■ KUTIPAN YANG DISEDIAKAN ■
12 Jun 2017

Hermeneutik: Antara Tugas Produksi, Konsep Partisipasi dan Keterbukaan, sampai Kebenaran Bahasa Itu

Hermeneutik: Antara Tugas Produksi, Konsep Partisipasi dan Keterbukaan, sampai Kebenaran Bahasa Itu

Oleh: Ichwan Arif

Abstraksi

HERMENEUTIK: ANTARA TUGAS PRODUKSI, KONSEP PARTISIPASI DAN KETERBUKAAN, SAMPAI KEBENARAN BAHASA ITU
Kata Kunci: Hermeneutik, Tugas Produksi, Konsep Partisipasi dan Keterbukaan, dan Kebenaran Bahasa  

Hermeneutik sebagai sebuah metode yang berguna dalam mendukung pemahaman tentang kebenaran dan interpretasi secara filosofis. Secara etimologi, kata hermeneutika berasal dari  bahasa Yunani hermeneuo atau hermeneuein yang mempunyai pengertian mengungkapkan pikiran seseorang dalam kata-kata, menerjemahkan, atau bertindak sebagai penafsir.

Kunci pemahaman hermeneutik adalah partisipasi dan keterbukaan, bukan manipulasi dan pengendalian. Sebagai sebuah metode penafsiran, hermeneutika tidak hanya memandang teks, tetapi juga berusaha menyelami kandungan makna literalnya. Hermeneutika berusaha menggali makna dengan mempertimbangkan horison-horison (cakrawala) yang melingkupi teks tersebut.  Horison yang dimaksud adalah horison teks, pengarang, dan pembaca.

Awal dan pertengahan abad kedua puluh, perkembangan hermeneutika, terutama hermeneutika yang dirumuskan oleh Hans Georg Gadamer, berkembang dengan pesat sebagai metode penafsiran, baik dalam cara analisisnya maupun objek kajiannya.

Salah satu kesulitan yang akan kita hadapi bila akan menafsirkan suatu teks dari masa silam adalah ‘jarak waktu’ yang membentang antara kita dan zaman teks  itu ditulis.  Latar belakang budaya dan sejarah pengarang tidak sama dengan situasi budaya dan sejarah kita sebagai pembaca. Dalam menafsirkan teks-teks kuno, dunia pengarang dan dunia pembacanya sedemikian berbeda dan berjauhan satu sama lain. Struktur-struktur yang mengkondisikan pengarang tidak dapat kita pastikan dan tidak dapat kita buktikan.

Hermeneutik adalah sebuah metode penafsiran yang sangat terbuka, membongkar kemapanan, dan bersifat relatif-absulot. Dalam perspektif hermeneutik tidak ada lagi yang bisa mengklaim kebenaran suatu penafsiran, semua kebenaran harus diukur dalam konteks dialektika zaman, tempat, kondisi historis dan sosiologis serta faktor-faktor subjektif seperti psikologis dan semua variabel lainnya yang unlimited.

■ PERINTAH TUGAS ■
Lanjutkan uraian tentang hermeneutik di atas, dimulai setelah kalimat terakhirnya.

■ MATERI YANG DISEDIAKAN ■

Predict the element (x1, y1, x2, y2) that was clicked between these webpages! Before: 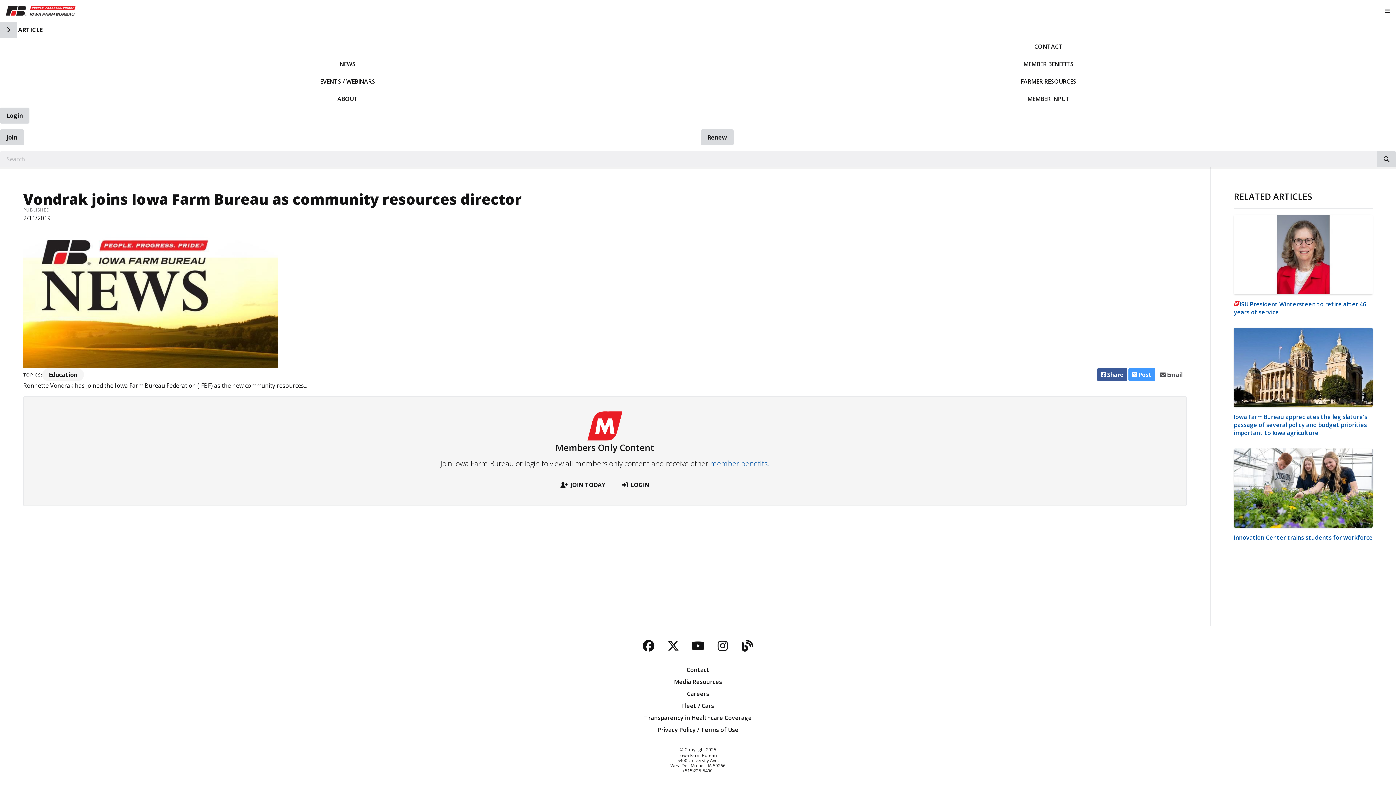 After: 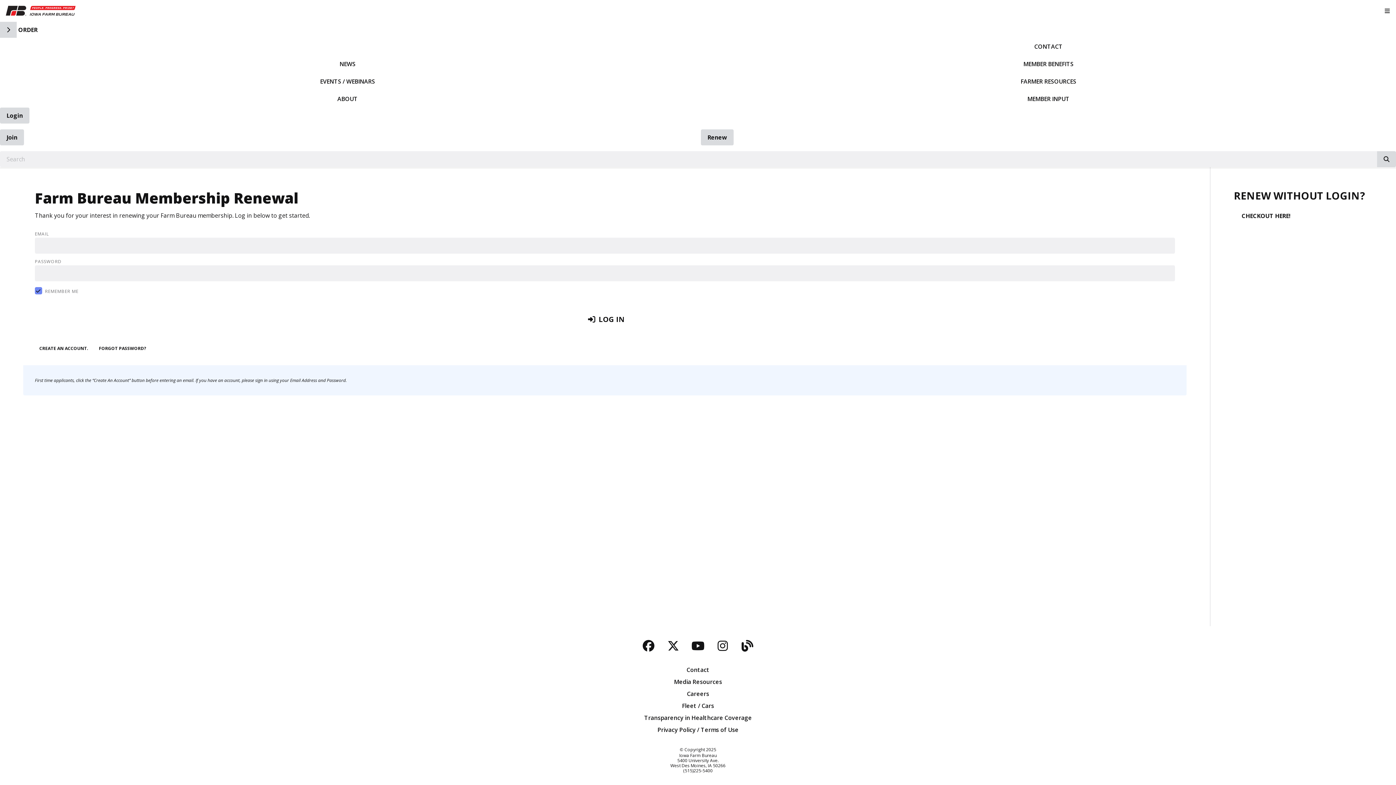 Action: bbox: (701, 129, 733, 145) label: Renew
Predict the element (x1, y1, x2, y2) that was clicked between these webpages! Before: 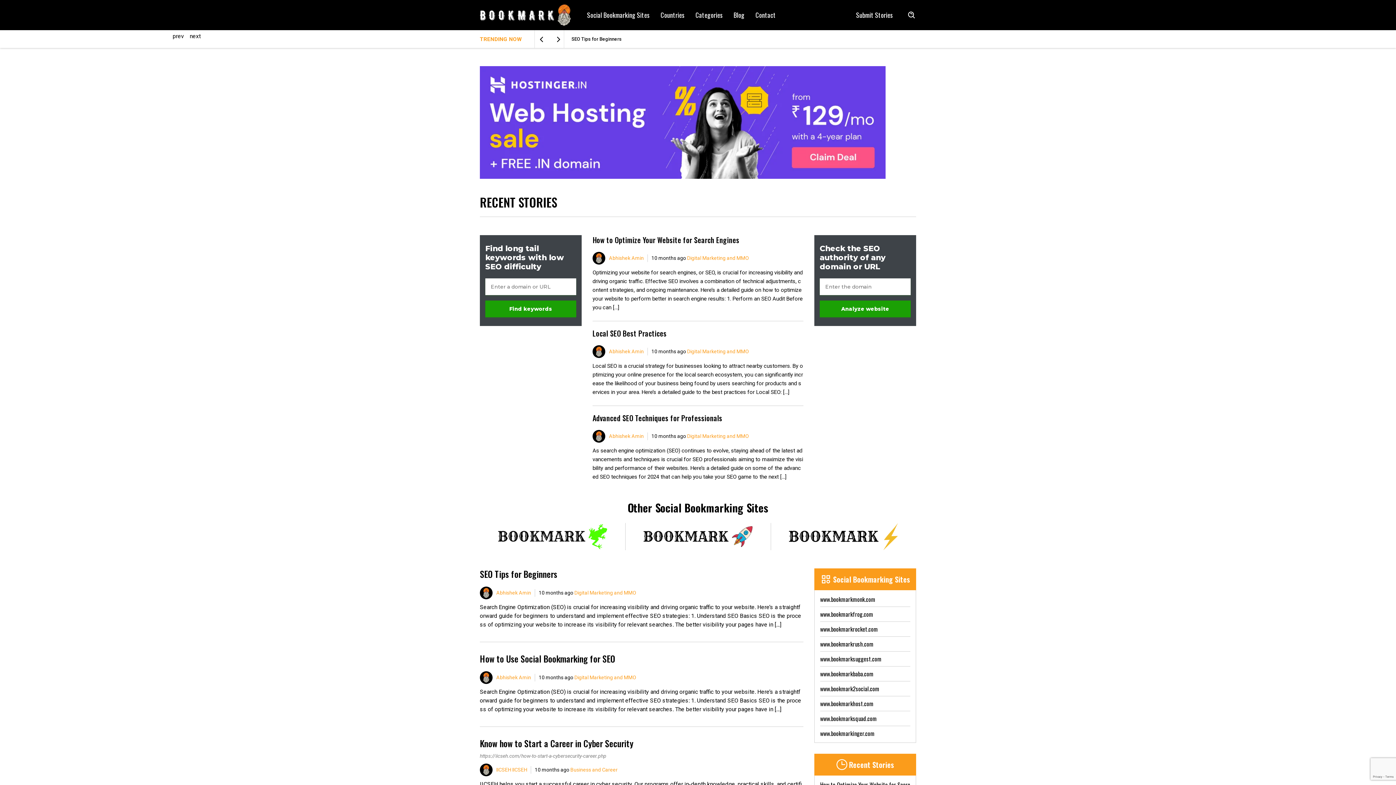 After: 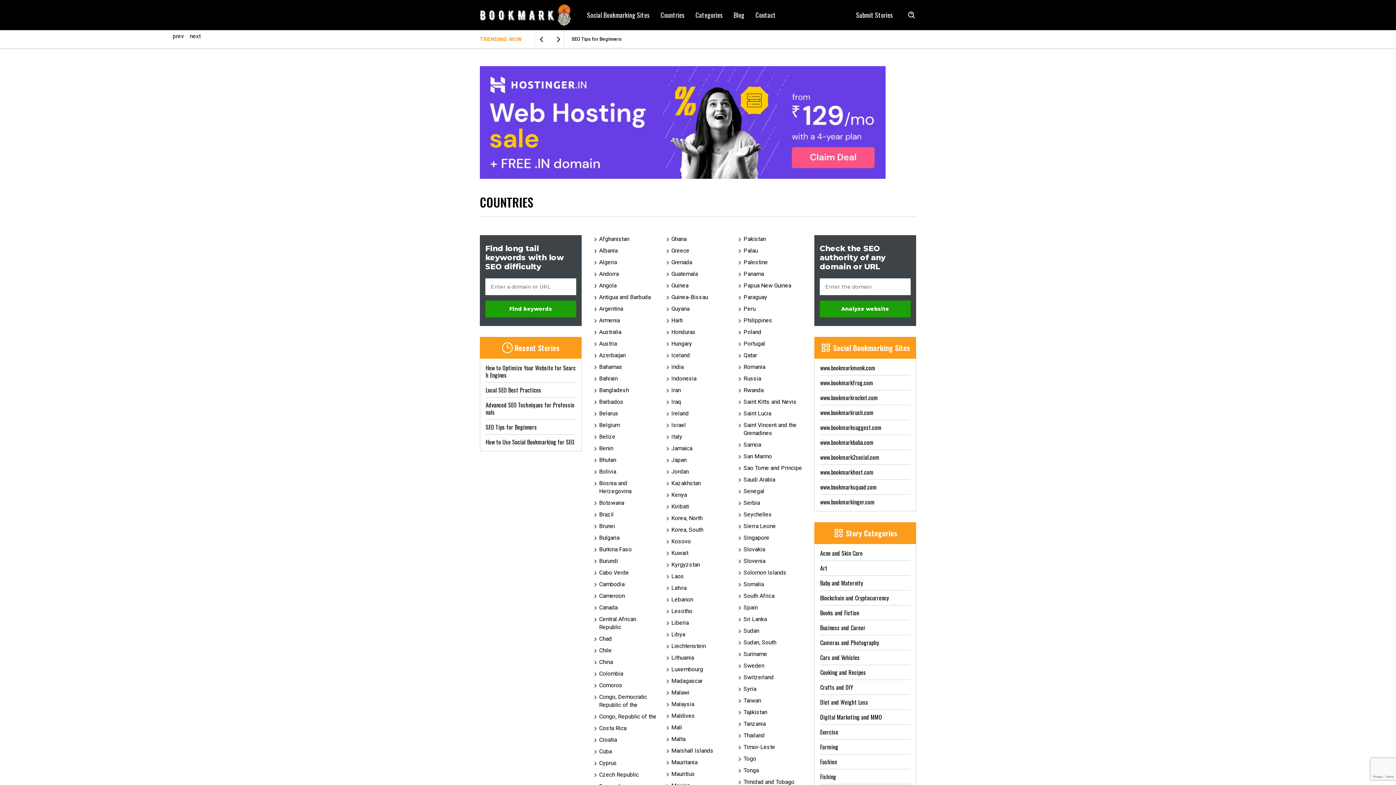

■ JAWABAN YANG DIHARAPKAN ■
Pengantar
    Dewasa ini para filosuf kontemporer berusaha menghidupkan kembali topik tentang hermeneutik sebagai suatu yang menarik dalam bidang filsafat. Hermeneutik sebagai sebuah metode memang belum berlaku secara universal, tetapi metode ini tetap berguna mendukung pemahaman tentang kebenaran dan interpretasi secara filosofis.
    Dalam makalah ini penulis bermaksud menyingkap tentang konsepsi-konsepsi hermeneutik dari tokoh-tokoh penting yang dapat dipandang sebagai peletak dan pengembang hermeneutik dalam ilmu-ilmu sosial dan humaniora modern. Beberapa tokoh yang dikaji pemikirannya adalah: Friedrich Schleiermacher (1768-1834), Wilhelm Dilthey (1833-1911), Edmund Husserl (1889-1938), Martin Heidegger (1844-1976), Hans-Georg Gadamer (1900-2002), Jurgen Habermas (1929), Paul Ricoeur (1913), dan Jacques Derrida (1930)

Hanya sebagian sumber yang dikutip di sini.